(Stored data)
•••
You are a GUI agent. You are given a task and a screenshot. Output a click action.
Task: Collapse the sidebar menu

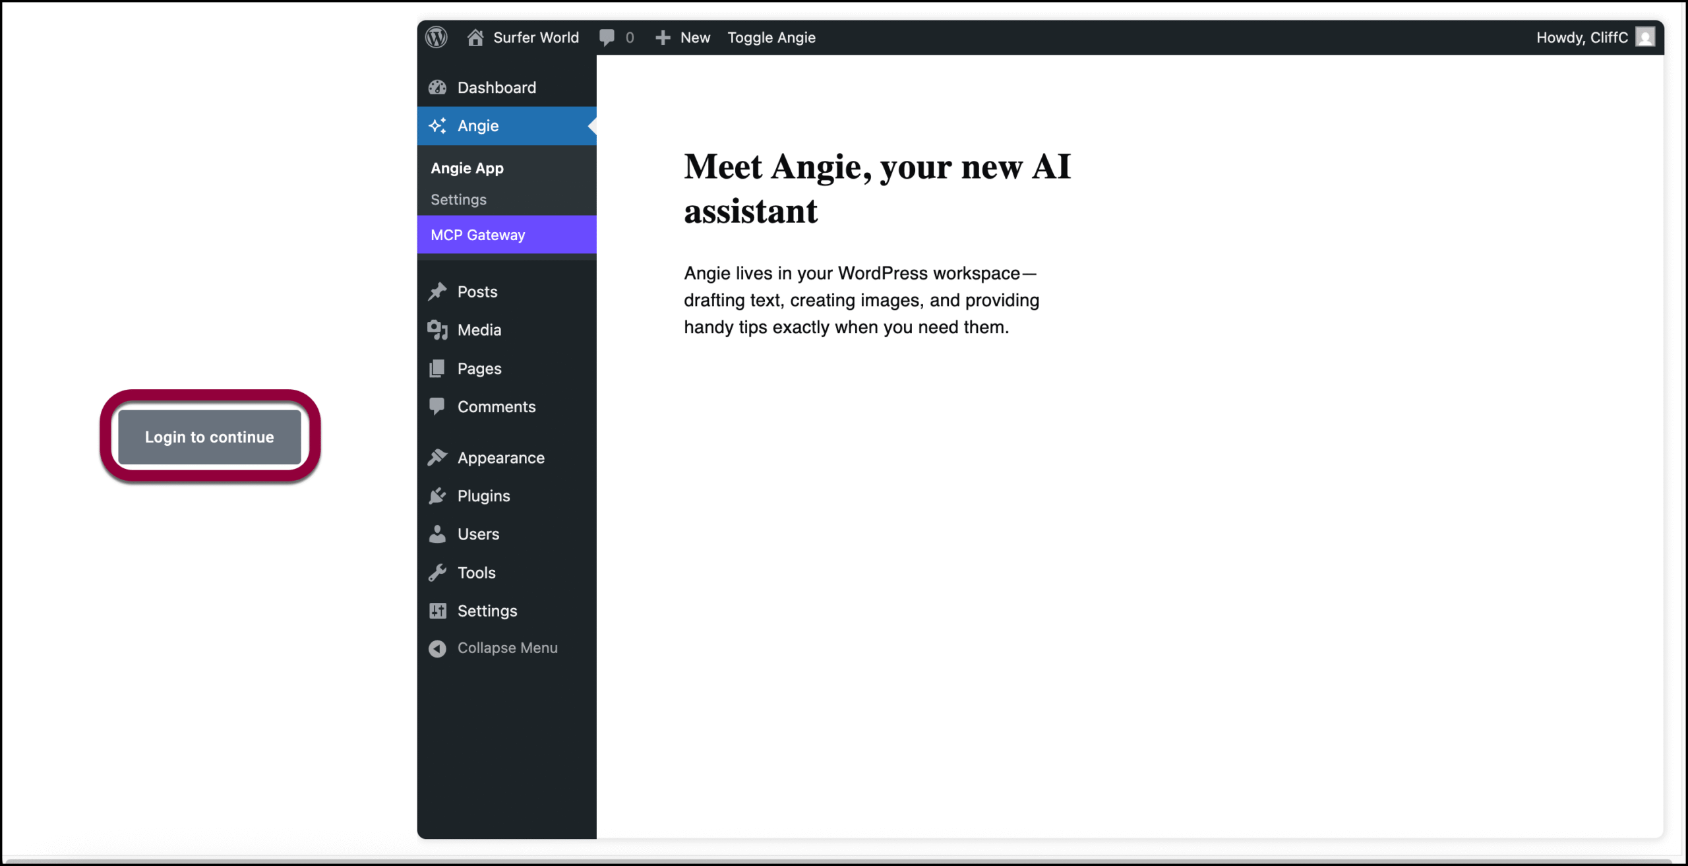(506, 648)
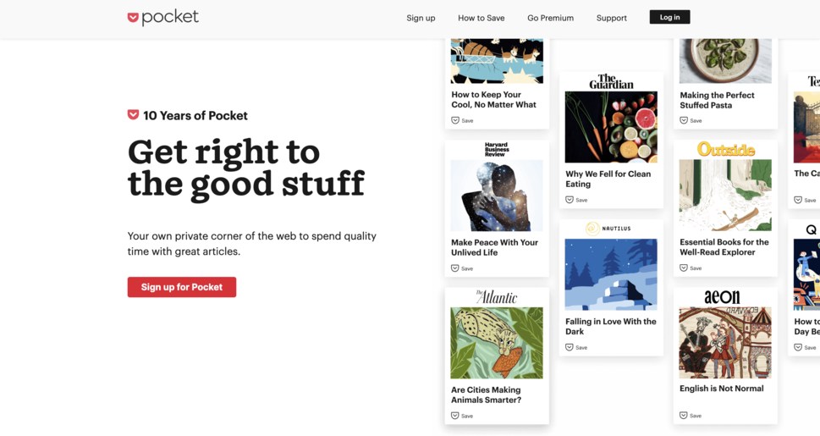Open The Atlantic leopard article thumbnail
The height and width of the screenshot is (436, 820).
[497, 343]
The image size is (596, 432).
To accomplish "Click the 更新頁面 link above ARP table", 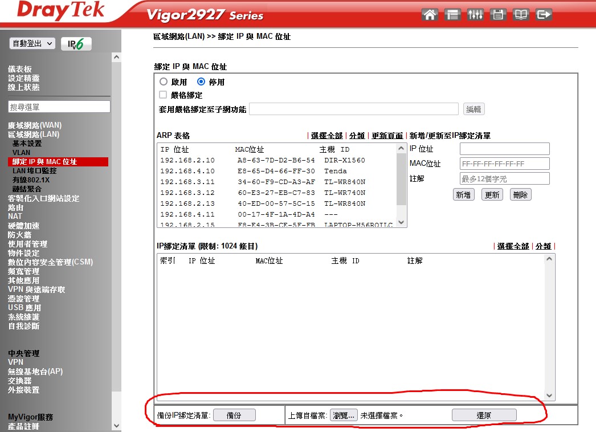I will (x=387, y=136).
•••
Count the lines of the data above that contain the word "screenshot", and reply with only that number.

2